Brano proposto.
Accanto all’omessa autonoma acquisizione dei fatti posti a fondamento della gravata sanzione, il provvedimento impugnato sarebbe anche manchevole dell’autonoma valutazione che avrebbe dovuto essere compiuta dal Comando che avrebbe altresì dovuto tener conto della specchiata condotta tenuta dal ricorrente nel corso del lungo servizio prestato.

Si è costituita in resistenza l’Amministrazione intimata.

Con ordinanza cautelare -OMISSIS- questa Sezione ha respinto l’istanza cautelare.

Le parti hanno prodotto documenti e l’Amministrazione intimata ha prodotto una memoria ex art. 73 c.p.a..

All’udienza straordinaria per lo smaltimento dell’arretrato del 27 settembre 2023, svoltasi da remoto ai sensi dell’art. 87 comma 4bis c.p.a., la causa è stata trattenuta in decisione.

Con il primo motivo l’appellante contesta il vizio di incompetenza del provvedimento impugnato, in quanto adottato dal Comandante Interregionale dell’Italia Meridionale della Guardia di Finanza e non dal Comandante Generale del Corpo come, invece, previsto dall’art. 2149 d.lgs 66/2010. Espone che l’art. 1375 del citato decreto prevede una facoltà di delega della potestà sanzionatoria esclusivamente in capo al Ministro, mentre nessuna norma contempla un’analoga facoltà di delega per i Comandanti Generali.

Il motivo è infondato.

Come evidenziato dalla giurisprudenza “ L’art. 2149 comma 2 d.lgs 66/2010 sancisce che la potestà sanzionatoria di stato per il personale del Corpo della Guardia di finanza compete al Ministro dell'economia e delle finanze nei confronti dei generali di corpo d'armata e dei generali di divisione e al Comandante generale nei confronti del restante personale.

8.3 L’art. 2135 del medesimo decreto precisa che per il Corpo della Guardia di finanza restano ferme le competenze del Comandante generale in materia di adozione degli atti e provvedimenti di gestione del personale, in applicazione del decreto legislativo 30 marzo 2001, n. 165.

Dati registrati.
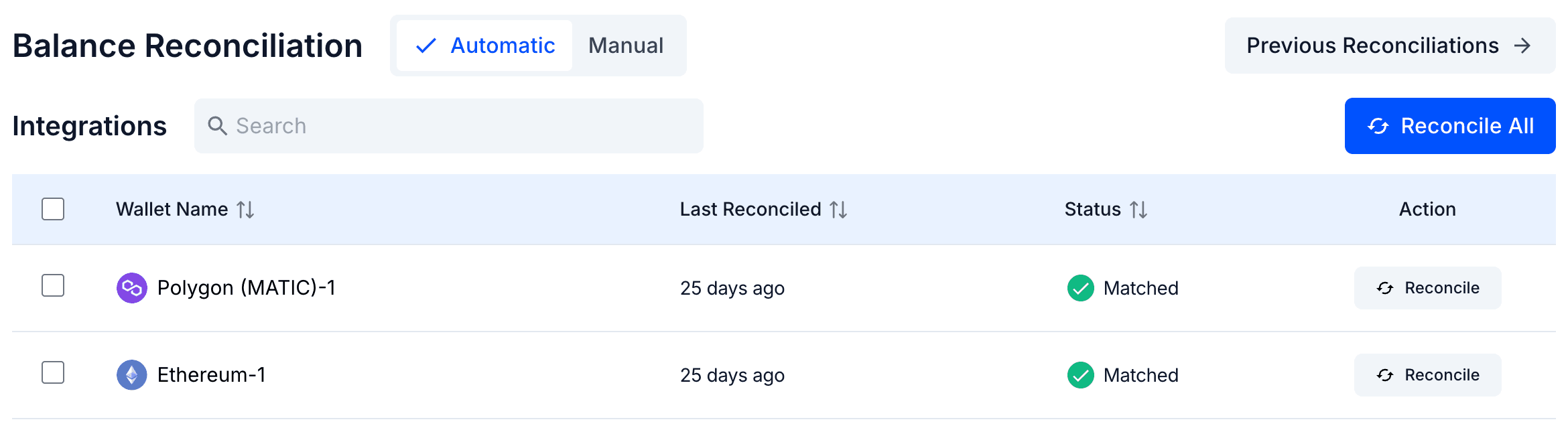Switch to the Manual reconciliation tab

(625, 46)
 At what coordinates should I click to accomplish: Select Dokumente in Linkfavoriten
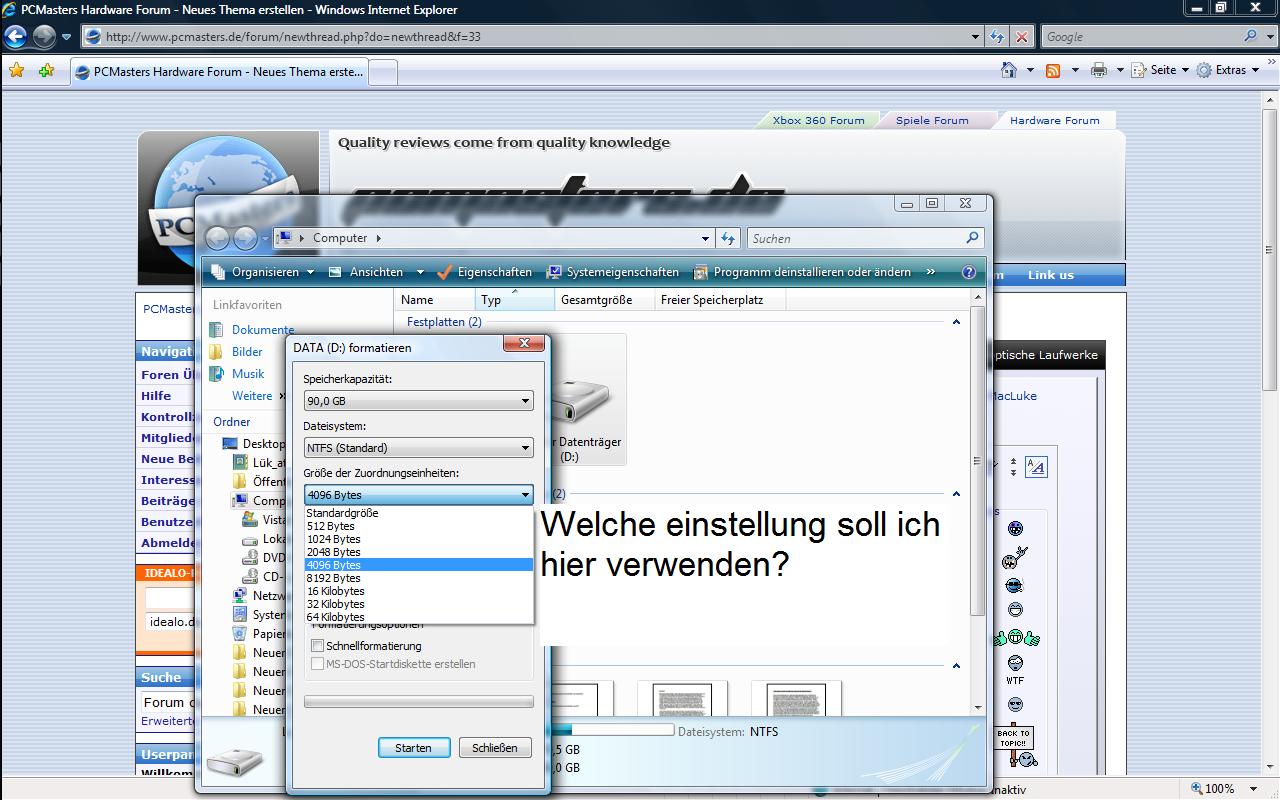(x=262, y=330)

Consegna dell'esercizio.
1/ Secondo il brano proposto, in quale data si è svolta l'udienza straordinaria in cui la causa è stata trattenuta in decisione?
2/ Riprendi il brano proposto, sul ricorso contro una sanzione nella Guardia di Finanza, dal punto in cui si interrompe.
I dati non hanno alcun ruolo in questo lavoro.

Risposte ai compiti.
1/ Il 27 settembre 2023.

2/
8.4 In forza del rinvio esterno sopra indicato, la delega della potestà sanzionatoria di stato da parte del Comandante generale al Comandate interregionale trova il proprio fondamento nella disciplina generale del pubblico impiego e, in particolare, negli articoli 16 e 17 d.lgs 165/2001.

8.5 Le disposizioni citate prevedono espressamente che i dirigenti generali “adottano gli atti e i provvedimenti amministrativi (...) rientranti nella competenza dei propri uffici, salvo quelli delegati ai dirigenti” (art. 16 co. 1 lett. d) e, in maniera corrispondente, che i dirigenti “svolgono tutti gli altri compiti ad essi delegati dai dirigenti degli uffici dirigenziali generali” (art. 17 co. 1 lett. c).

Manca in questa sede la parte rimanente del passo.